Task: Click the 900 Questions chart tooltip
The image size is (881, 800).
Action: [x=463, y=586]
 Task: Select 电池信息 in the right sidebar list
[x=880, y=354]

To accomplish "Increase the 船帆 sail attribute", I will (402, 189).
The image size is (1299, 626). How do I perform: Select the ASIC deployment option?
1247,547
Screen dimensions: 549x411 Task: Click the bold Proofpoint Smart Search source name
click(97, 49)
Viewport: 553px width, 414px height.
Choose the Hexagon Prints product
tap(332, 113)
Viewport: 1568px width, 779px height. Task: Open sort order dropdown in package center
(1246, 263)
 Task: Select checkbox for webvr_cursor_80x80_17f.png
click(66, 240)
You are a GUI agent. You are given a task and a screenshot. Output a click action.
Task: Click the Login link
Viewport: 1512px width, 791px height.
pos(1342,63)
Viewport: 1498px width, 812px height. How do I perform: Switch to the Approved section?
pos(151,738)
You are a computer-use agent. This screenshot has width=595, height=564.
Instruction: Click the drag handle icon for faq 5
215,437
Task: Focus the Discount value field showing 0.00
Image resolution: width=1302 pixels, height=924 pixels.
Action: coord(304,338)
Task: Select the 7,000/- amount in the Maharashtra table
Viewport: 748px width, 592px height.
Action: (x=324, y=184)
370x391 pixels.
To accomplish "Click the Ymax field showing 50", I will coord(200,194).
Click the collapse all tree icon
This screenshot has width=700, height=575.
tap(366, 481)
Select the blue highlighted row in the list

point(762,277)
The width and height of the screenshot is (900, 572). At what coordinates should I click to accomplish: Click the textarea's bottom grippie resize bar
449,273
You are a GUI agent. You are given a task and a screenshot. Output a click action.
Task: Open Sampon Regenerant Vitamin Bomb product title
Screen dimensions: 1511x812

• _What needs to be done_
Every line above that holds the word "will" needs to be copied.

• _Your response_
To accomplish "Increase the 船帆 sail attribute", I will (402, 189).
To accomplish "Click the Ymax field showing 50", I will coord(200,194).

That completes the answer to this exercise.